By Phillip Smith / AlterNet

Led by Justin Trudeau, Canada’s Liberal Party swept to an impressive victory in Monday’s elections.

The party has won enough seats to form a majority government by itself. The Liberals won 184 seats in the lower house of parliament. They only need 170 seats to form a majority in the 338-seat lower chamber.

The election brings an end to nine years of Conservative rule, which, from a drug policy perspective, was absolutely regressive and reactionary. The Tories not only opposed marijuana legalization; they were committed to rolling out mandatory minimum sentences for some drug offenses, including pot cultivation, and they fought bitterly (and unsuccessfully) to shut down Vancouver’s supervised injection site for hard-core drug users. The Tories rejected harm reduction in favor of failed 20th-century drug policies.

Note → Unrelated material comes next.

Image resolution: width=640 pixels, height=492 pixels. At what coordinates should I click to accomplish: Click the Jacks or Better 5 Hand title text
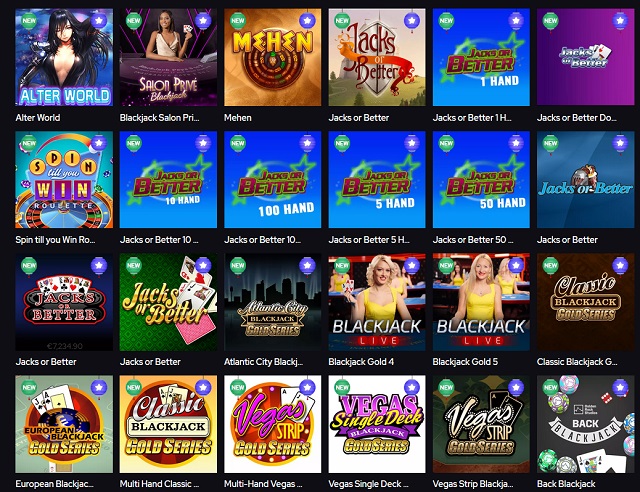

The Liberal platform included, among other things, marijuana legalization:

“We will legalize, regulate, and restrict access to marijuana,” the platform states. Marijuana prohibition doesn’t prevent youth use, causes socially disruptive and expensive arrests, and supports organized crime, the statement adds. “We will remove marijuana consumption and incidental possession from the Criminal Code, and create new, stronger laws to punish more severely those who provide it to minors, those who operate a motor vehicle while under its influence, and those who sell it outside of the new regulatory framework.”

But don’t expect it to happen overnight. The Liberals said they would create a task force with input from experts in public health, substance use and law enforcement to design a new system of taxed and regulated marijuana sales. Once the task force has done its work, a bill will have to be crafted and then passed in Ottawa.

While marijuana was not the issue in the campaign, it was an issue. The Conservatives attempted drug war-style scare ads, and outgoing Prime Minister Stephen Harper said marijuana was “infinitely worse than tobacco.”

But the Tories’ anti-pot stance didn’t fare too well in a country that is ready to leave marijuana prohibition behind. In a CBC Vote Compass poll last month, 56% of respondents wanted legalization, another 30% wanted decriminalization, and only 14% wanted the prohibitionist status quo.

Now, the voters should be about to get their wish.

Tom Angell of Marijuana Majority reacted from south of the border:

“While US states led the way by becoming the first places in the world to legalize and regulate marijuana in 2012, it looks like Canada could soon leapfrog ahead of us and become the first country in North America to legalize cannabis nationwide,” he said. “If that happens, it’s not only good news for Canadians who will be able to purchase marijuana from legal and regulated storefronts instead of being treated like criminals. It’s also likely to give reform efforts in the US a bit of a boost — not that we really needed it, but a little friendly competition is always a good motivator. “

And so did Ethan Nadelmann of the Drug Policy Alliance:

“Last night’s victory for Justin Trudeau and the Liberal Party is the single biggest news in global drug policy reform this year,” said Nadelmann. “It promises a 180 degree turn in Canada’s national drug policy both domestically and internationally, and will hopefully inject new energy and direction into planning for the UN General Assembly Special Session (UNGASS) on Drugs six months from now.”